Exhibitions 2
Peaks and Glaciers (John Mitchell & Son, 160 New Bond Street, London Wl. till 21 December)
Mountain magic
Andrew Lambirth
Flying over the Alps recently, in autumn afternoon light, I was struck anew by the beauty of the peaks, picked out in blue and chocolate shadows. Seeing them thus, from the relative comfort of a climate-controlled aeroplane cabin, it's instructive to muse on the requirements of an Alpine excursion 150 years ago. In 1851, for instance, Albert Smith, a doctor, minor novelist and friend of Dickens and Trollope, attempted only the 40th ascent of Mont Blanc, equipped with a vast store of provisions. Among the eatables and drinkables were 91 bottles of wine, 20 loaves and 46 fowl. All that rather put to shame the pasta salad, warmed bread roll and glass of red wine offered to me by British Midland.
The Alps have, of course, been a focus of human attention for centuries. It appears that Bruegel was the first artist to paint them (in his 'Conversion of St Paul', now in Vienna), after crossing to Italy in 1551. Travellers, some of them scientists, followed. By the time that Mont Blanc was first successfully climbed in 1787, Alpine exploration was rapidly developing from a branch of science to a sport, and in 1857 the Alpine Club was founded in London. The first mountaineering association in the world, the club graduallv acquired a collec tion of paintings to illustrate the exploits of its members and the terrain they so courageously reconnoitred. It is this little-known collection that forms the nucleus of Peaks and Glaciers, the first exhibition to examine the historical development of Alpine art (1750-1950). Most of the work on view is loaned from the club and from various international private and public collections.
Some of the earliest examples here, such as the 18th-century French School Mont Blanc scenes, are charmingly stylised and illustrational, but it was not long before accurate topography became a desideratum, and the romanticised view was a thing of the past. Two artists stand out from this brief but fascinating survey: the Swiss Alexandre Calame (1810-64), and the Frenchman Gabriel Loppe (1825-1913). Individual paintings by others — for example, the atmospheric grandeur of Turner's watercolour of the Mer de Glace, Chamonix, and the warm palette and impasto of Charles-Henri Contencin's `Wetterhorn seen from above Grindelwald' — are distinguished by their high level of skill, just as Colonel H.R.B, Donne's strangely shivering colour may be put down to his status as an enthusiastic amateur. Calame's images, which seem to embody his strong religious beliefs, insofar as they diminish man's importance in such an awesomely elemental context, are moving and beautiful, but it is Loppe who is the hero of the exhibition.

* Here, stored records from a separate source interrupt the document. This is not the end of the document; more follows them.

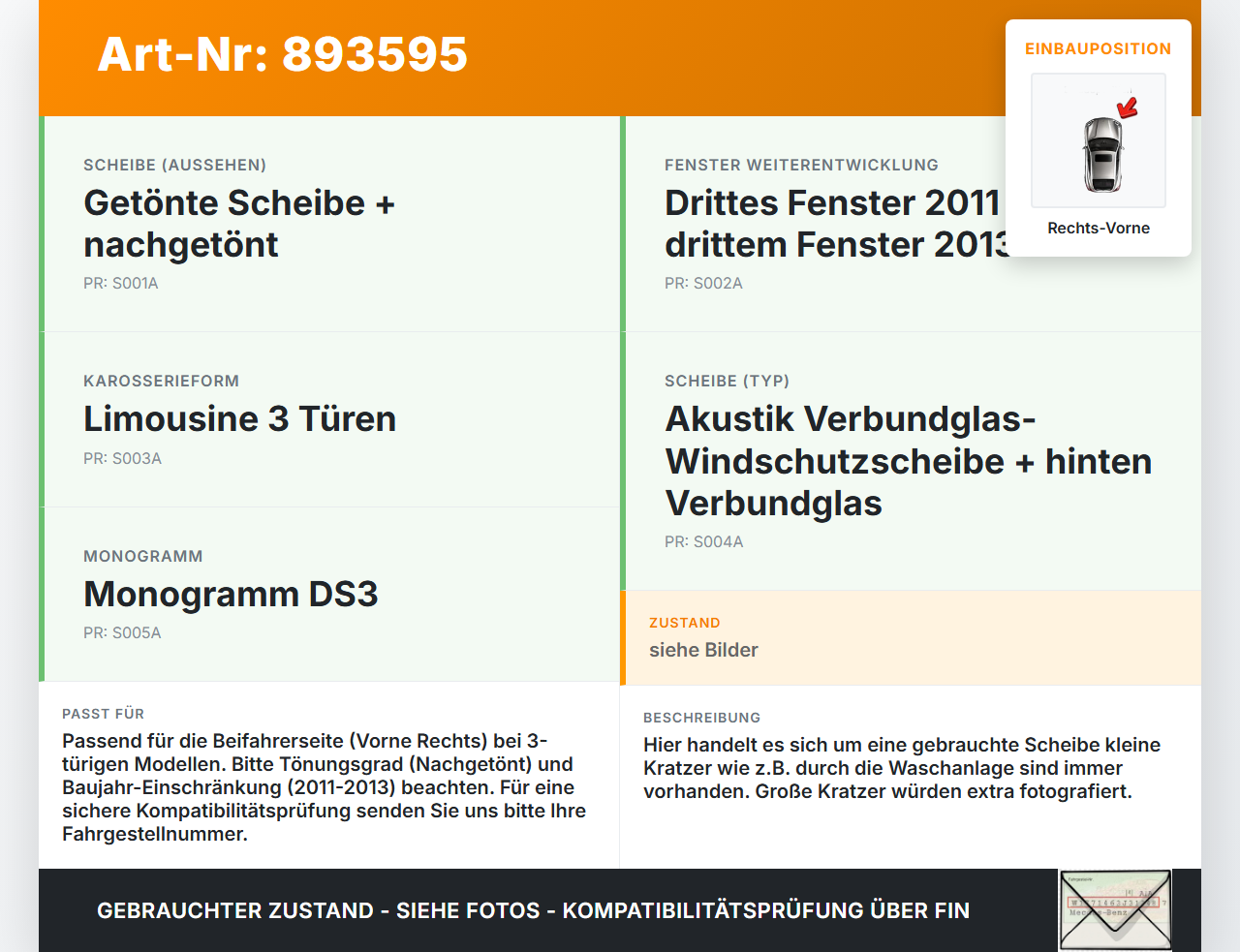The height and width of the screenshot is (952, 1240).
Task: Click the Rechts-Vorne caption
Action: pos(1099,228)
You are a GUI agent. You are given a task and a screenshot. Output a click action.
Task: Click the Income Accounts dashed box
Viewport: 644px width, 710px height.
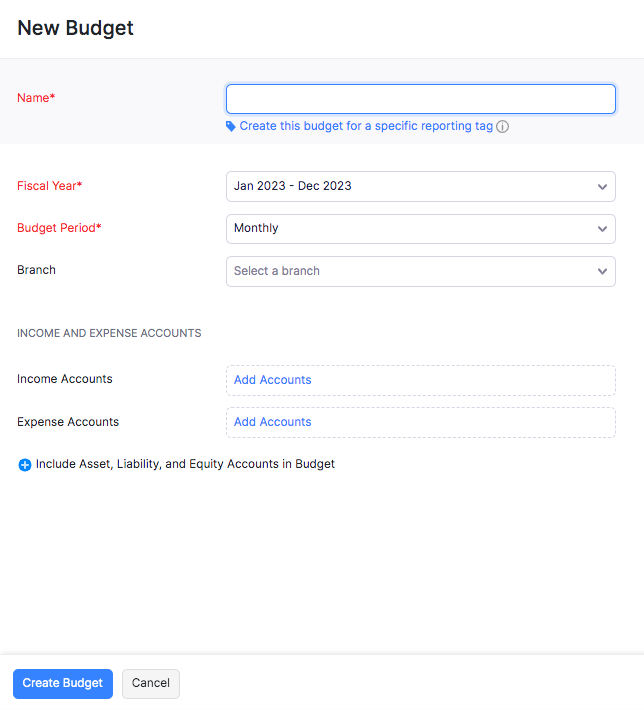[x=421, y=380]
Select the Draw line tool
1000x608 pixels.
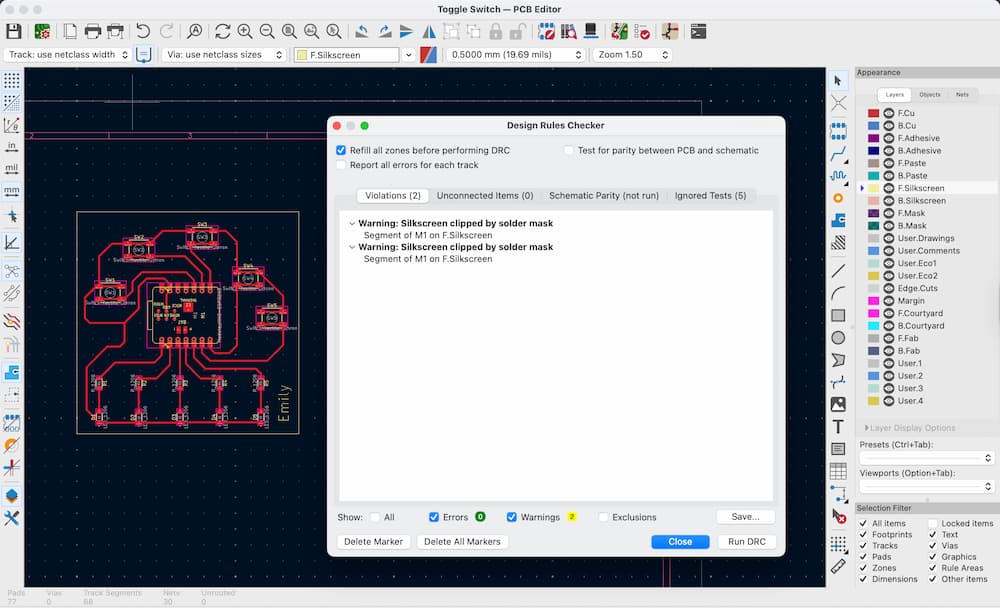click(x=838, y=270)
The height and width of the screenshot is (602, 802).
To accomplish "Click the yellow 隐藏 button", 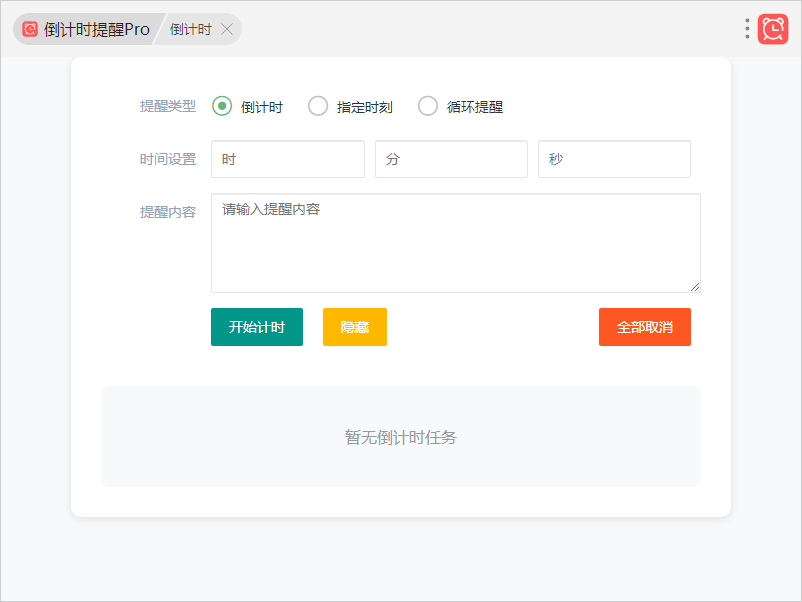I will (x=355, y=327).
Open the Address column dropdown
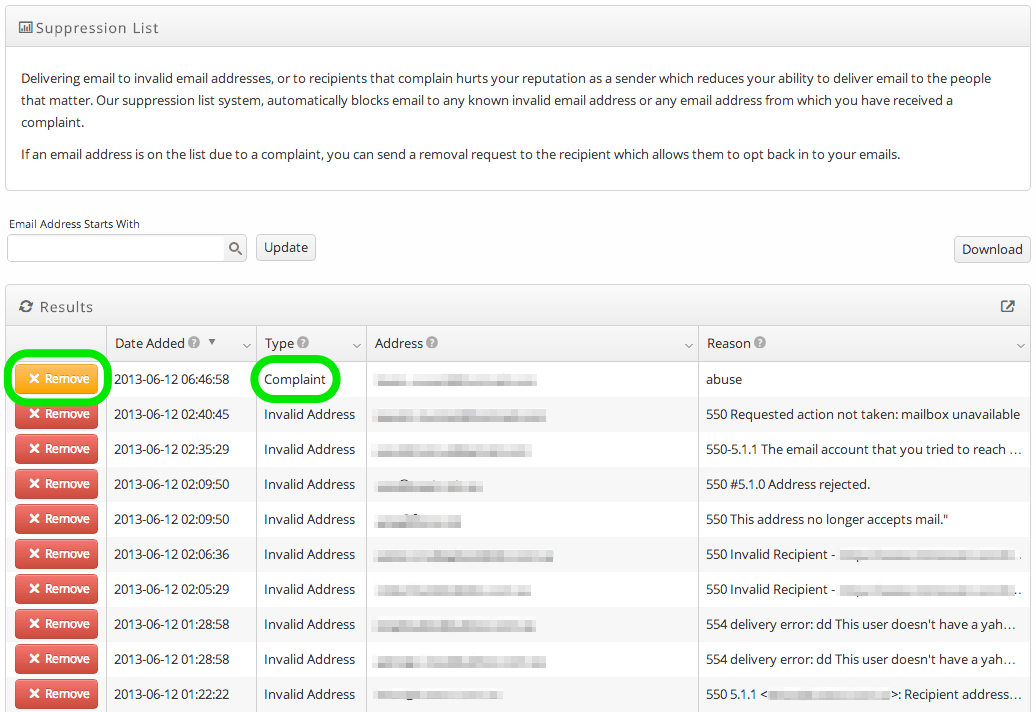Viewport: 1036px width, 712px height. click(688, 345)
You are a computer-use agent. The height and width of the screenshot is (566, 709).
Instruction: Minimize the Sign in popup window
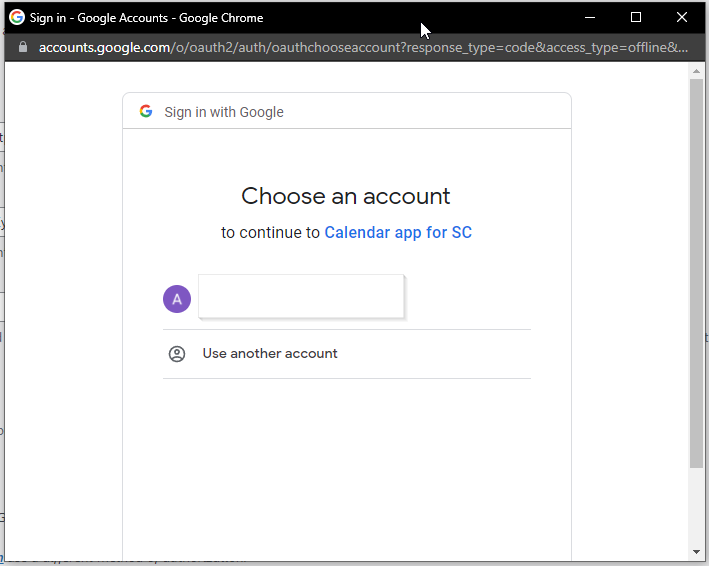pyautogui.click(x=590, y=17)
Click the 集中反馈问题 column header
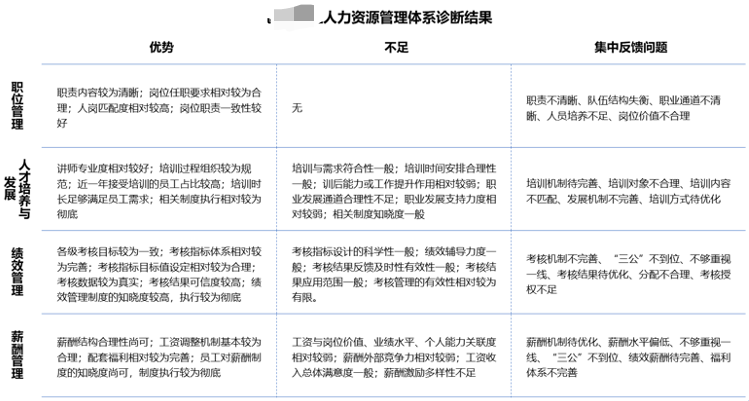 point(630,47)
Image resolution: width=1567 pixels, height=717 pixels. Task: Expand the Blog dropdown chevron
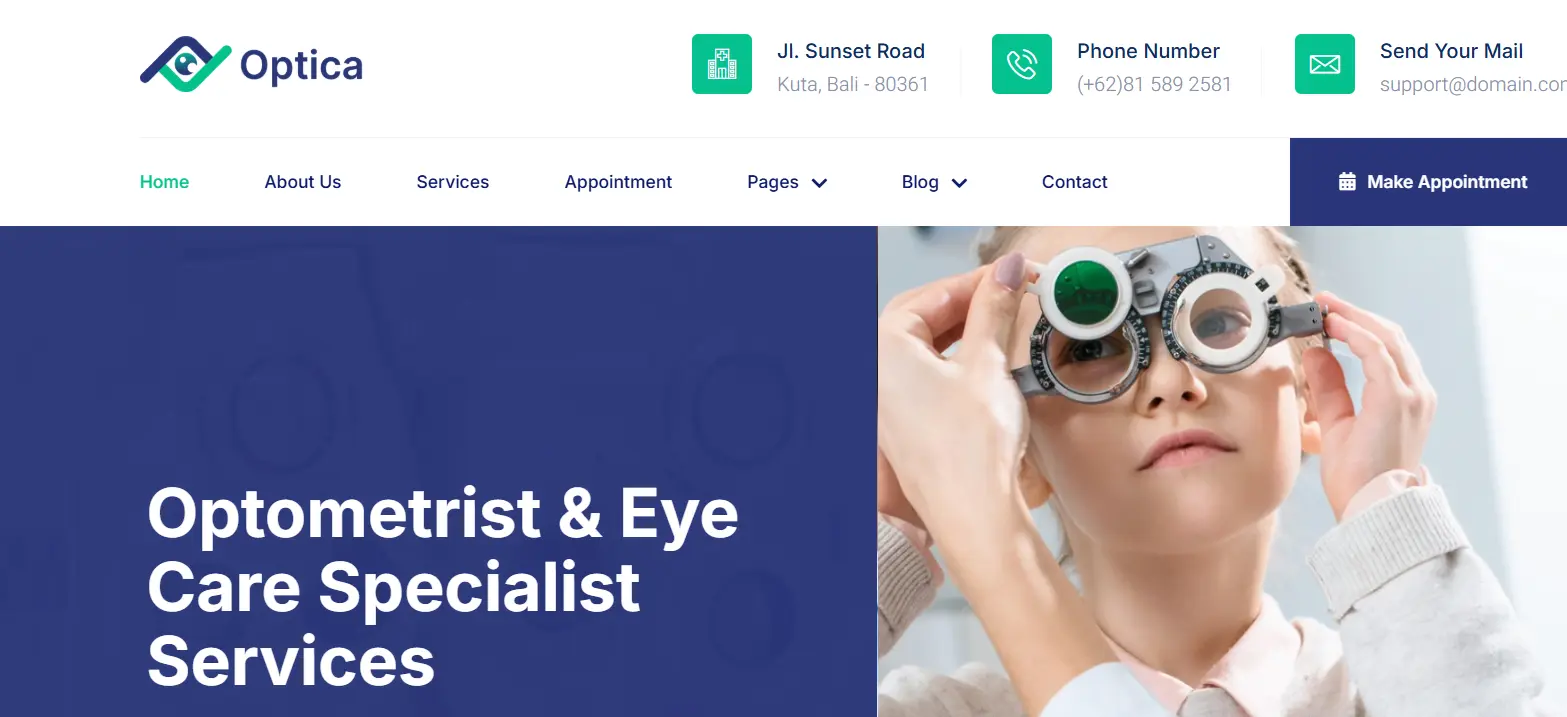click(959, 183)
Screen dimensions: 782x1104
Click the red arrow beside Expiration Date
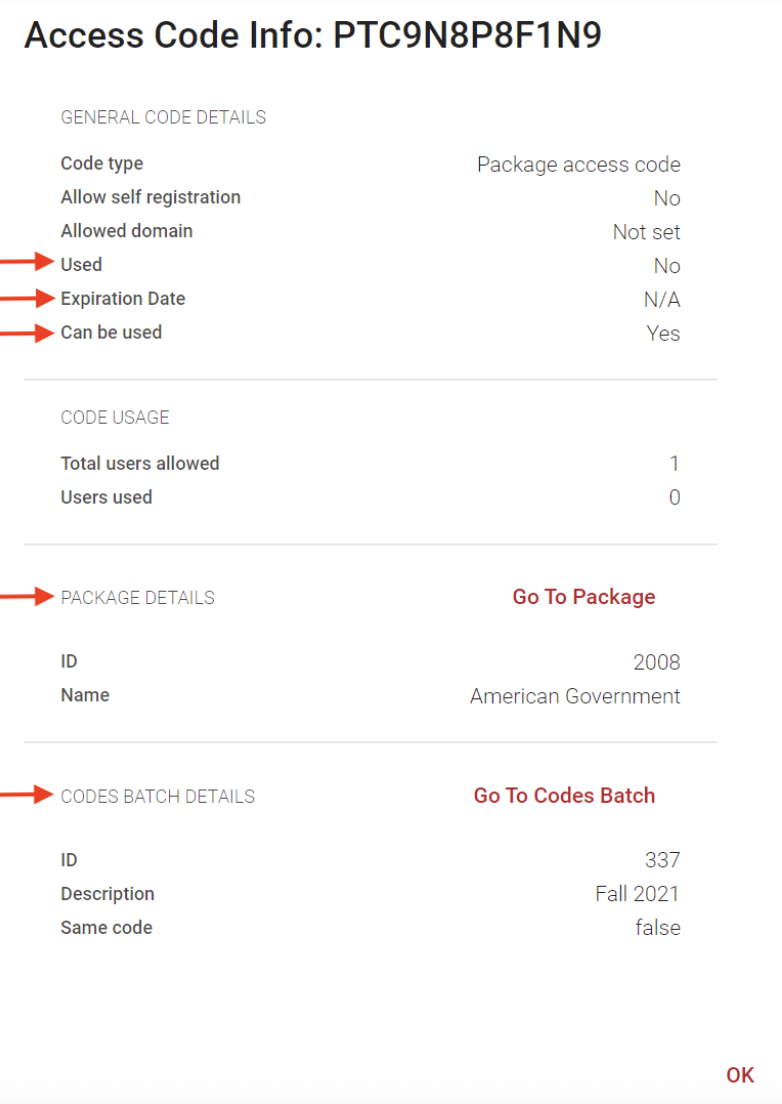point(27,298)
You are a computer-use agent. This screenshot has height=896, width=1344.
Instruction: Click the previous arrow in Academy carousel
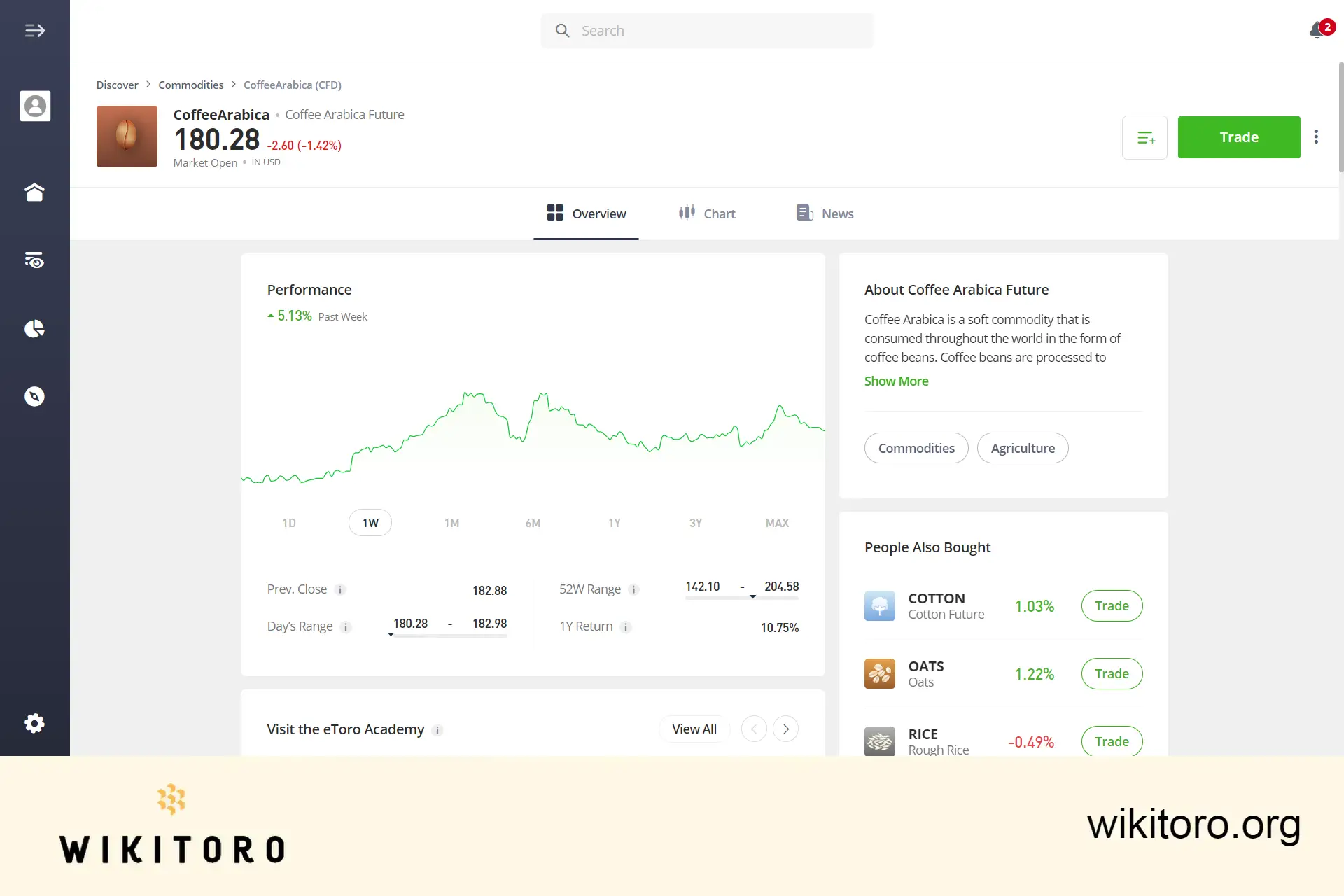click(753, 728)
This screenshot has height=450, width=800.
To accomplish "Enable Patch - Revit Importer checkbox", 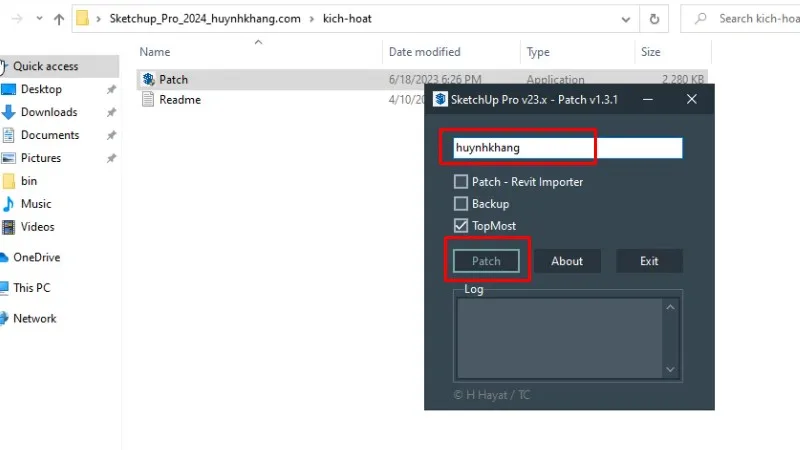I will pos(461,182).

As Hugh Kingsmill remarked to Hesketh Pearson in their 1937 book about Scotland: 'Since mountains became fashionable people rave over them without distinction. The fact is that all mountains are beautiful at a distance, but only the two extremes at close quarters, either low hills where the grass is green and soft, or mountains above the snowline where there is light and form but no life.' Again and again, Loppe scores with images of light on snowy peaks, or of colour trapped in layers of ice. He may include the tin ; figures of intrepid climbers
to give a sense of scale, but the landscapes he is so expert at depicting under different light conditions are effectively lifeless wastes of snow and ice.
Loppe has been called the first artist with the soul of a mountaineer, but this accolade could readily be re-bestowed today on a painter currently showing canvases of the Nepalese Himalayas. Julian Cooper (born 1947) has lived for much of his life among the mountains of the Lake District, but has travelled far in order to come to grips with how to paint what the climber sees and feels. Cooper made an exploratory trip in 1995 to the Peruvian Andes and carried with him large canvases on which to work on site in high positions. In autumn 1999 he travelled to the Kanchenjunga region of Nepal, in order to take his researches further. The Andean trip had taught him that in front of the motif there was almost too much information to process and record. At Kanchenjunga, he decided to concentrate on making small painted studies and taking photographs — the real work would be done back in his studio in England.
In fact, Cooper found that the small studies done in situ captured something of the actual flavour of being on the mountain. Meanwhile the larger, more abstract recreations of the vertical faces of the mountain explored the fall of light on the shifting forms of snow and rock with a wonderful freedom echoed in the run of
paint and the slab of impasto. These latest triumphs of mountaineering art can be seen at The Wordsworth Trust, Dove Cottage, Grasmere, until 7 April 2002, after which a selection will be on show at Art Space Gallery, 84 St Peter's Street, London Ni, in June and July.